* TASK TO COMPLETE
Return every line in the items below that contains the string "height". Matches are case-sensitive.

* SUPPLIED DATA
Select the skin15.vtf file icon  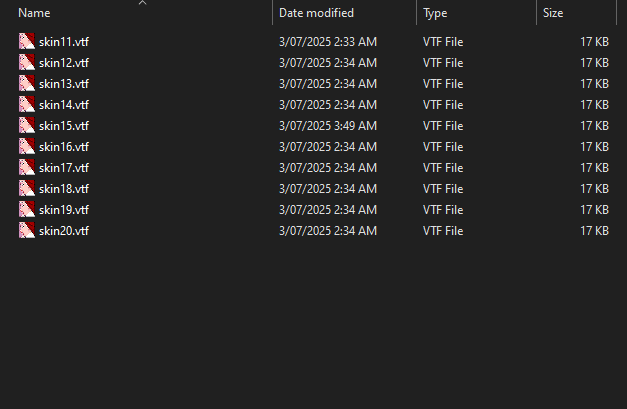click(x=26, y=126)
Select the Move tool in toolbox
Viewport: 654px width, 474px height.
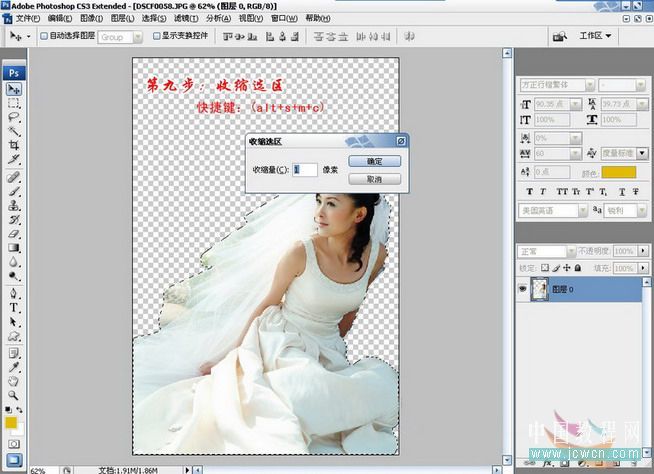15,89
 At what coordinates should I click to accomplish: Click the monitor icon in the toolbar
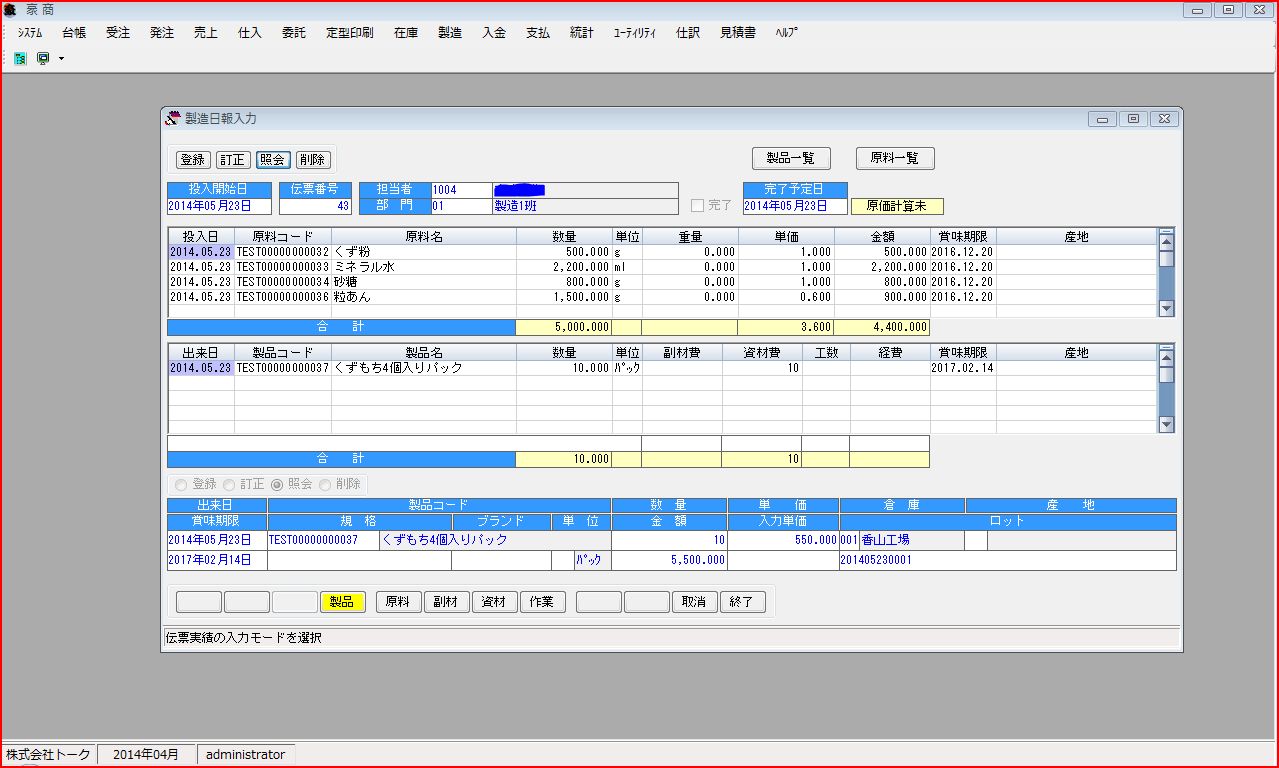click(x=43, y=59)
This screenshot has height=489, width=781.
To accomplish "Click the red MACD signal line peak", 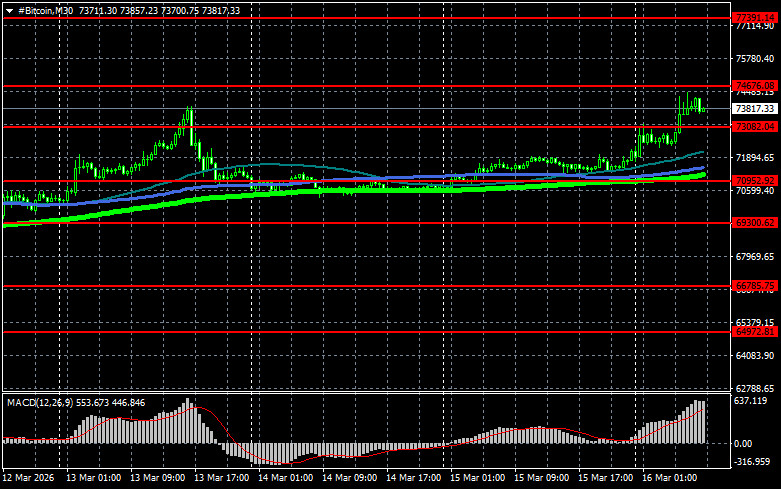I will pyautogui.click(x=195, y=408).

* OUTPUT BELOW
Viewport: 654px width, 474px height.
This screenshot has height=489, width=781.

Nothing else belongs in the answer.